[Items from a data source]
________________________

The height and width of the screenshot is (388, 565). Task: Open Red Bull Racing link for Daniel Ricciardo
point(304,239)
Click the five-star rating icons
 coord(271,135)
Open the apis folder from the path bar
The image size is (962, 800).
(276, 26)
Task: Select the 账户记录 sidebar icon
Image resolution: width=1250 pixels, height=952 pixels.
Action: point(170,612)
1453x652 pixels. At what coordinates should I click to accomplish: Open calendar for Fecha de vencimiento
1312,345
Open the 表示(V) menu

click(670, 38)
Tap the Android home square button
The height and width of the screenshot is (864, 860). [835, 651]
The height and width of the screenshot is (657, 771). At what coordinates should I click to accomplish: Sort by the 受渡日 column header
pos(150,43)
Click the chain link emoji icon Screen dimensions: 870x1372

________________________

# Task statement:
Up to and including the last line above, starting with the line that contains "Tap the Android home square button", return each line exactly and nothing else.

# Exercise result:
Tap the Android home square button
The height and width of the screenshot is (864, 860). [835, 651]
The height and width of the screenshot is (657, 771). At what coordinates should I click to accomplish: Sort by the 受渡日 column header
pos(150,43)
Click the chain link emoji icon Screen dimensions: 870x1372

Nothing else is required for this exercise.